As a bunch, the kids in my neighborhood were healthy. We ate mouthfuls of dirt, sucked on pebbles, and ingested every foodstuff imaginable without washing our hands. This was perfectly acceptable to our mothers. Our young immune system was that of a caveman: we laughed at germs.
The only malady that affected us, kids, as a species, was the Monday morning tummy-throat-aching body-virus. This malady usually broke-out in early October, after a month of school and a thirty-day incubation period. It spread like wildfire through our four-block coterie, mostly affecting boys, but the girls were losing their immunity at an alarming rate.
On the second Monday in October, most of our first-grade class was infected. The symptoms were: headache, stomach ache, sore throat, and body aches. When our mothers asked how we felt, we would point at the affected area and groan, eliciting additional sympathy.
The first morning was the worst, then by noon we recovered enough to watch cartoons and eat some ice-cream, then after supper, the symptoms worsened, and mom made the call for us to stay home another day.
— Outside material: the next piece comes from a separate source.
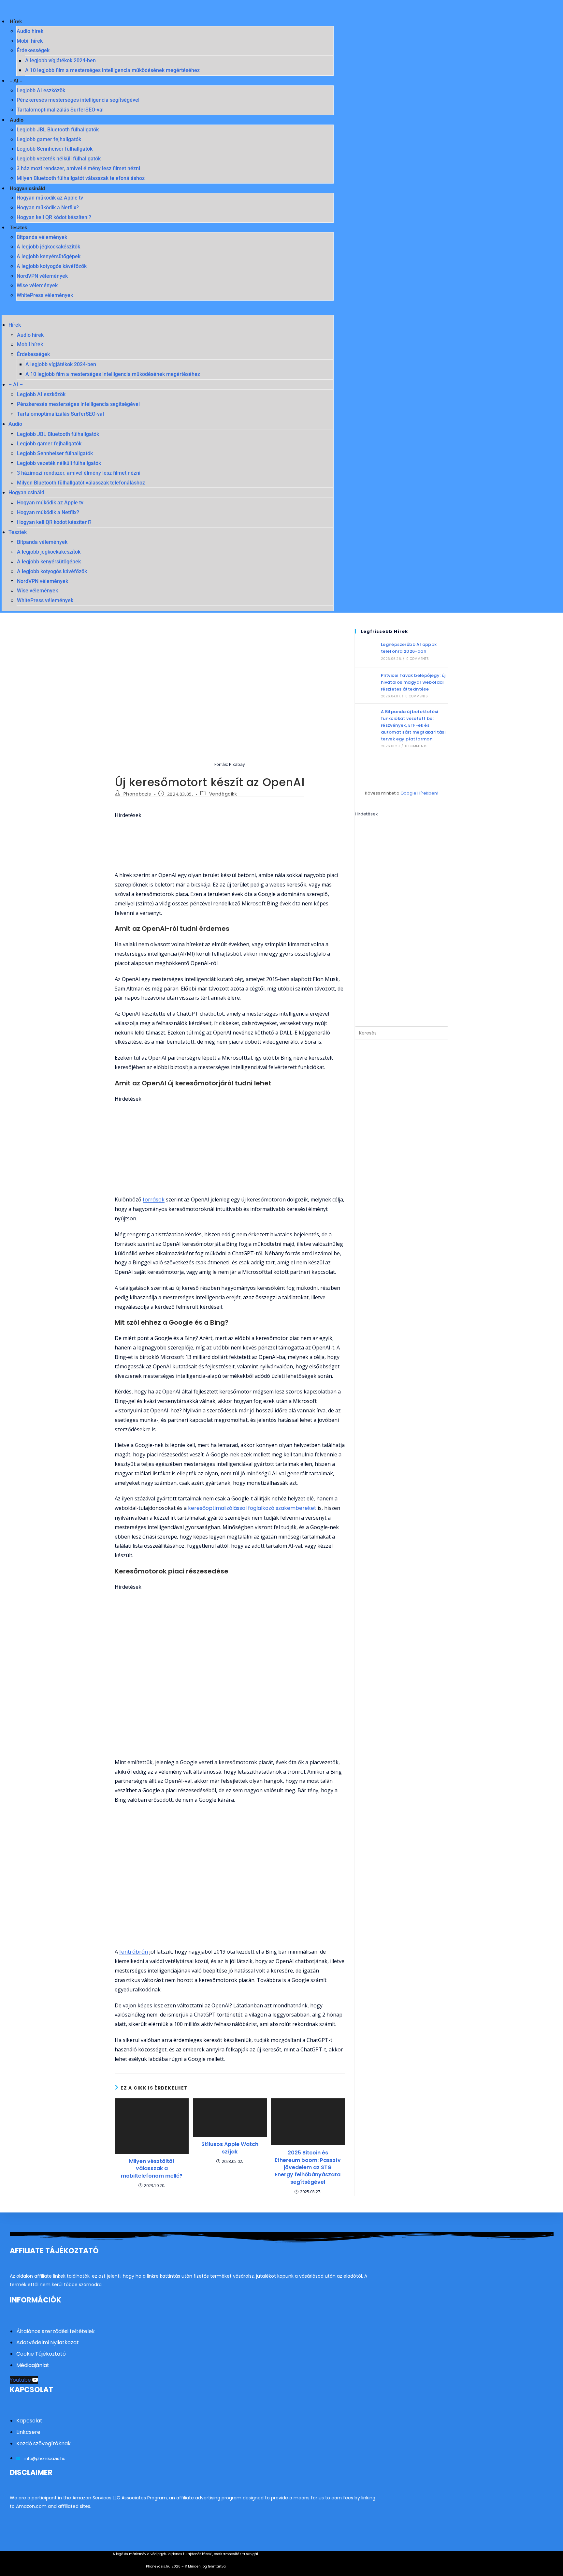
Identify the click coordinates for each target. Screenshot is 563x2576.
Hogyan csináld (27, 188)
Sleeping in was mandatory, and if we were recovered by lunchtime, we could go outside for some fresh air. This bug was known to not last more than 36 hours, tops.
Six-year-olds can’t grasp the enormity of a situation the way their parents can. As a group, we were unaware that our symptoms matched those of the dreaded Polio Virus. Our kindly school nurse, fearing the worse, calls the health department for back-up.
Two blocks away at George C. Clark Elementry, our diligent principal cancels all classes and has the entire building sanitized by a nuclear cleanup team from Carswell Air Force Base. The newspapers are on this like white on rice.
Lounging in bed eating Jell-O, and watching cartoons, my cohorts and I am unaware of our neighborhood pandemic.
Tuesday, mid-morning, a contingent of doctors and nurses from the health department, arrive to access the outbreak. They plan to visit every affected home and test every sick child. Large syringes and footlong throat swab are required.
Skipper, my stalwart best buddy, was the first to break. With two syringes sucking blood from his boney little kid arms, he sobbed and said he was faking it. Roger Glen ran screaming from his house when he saw the size of the needles, and Annie gave a signed confession. The pandemic was over.
Most of us couldn’t comfortably sit for a few days, but we were all healthy until the next school year. That’s when the Chinese Bird, Cat, and Rat Flu got us.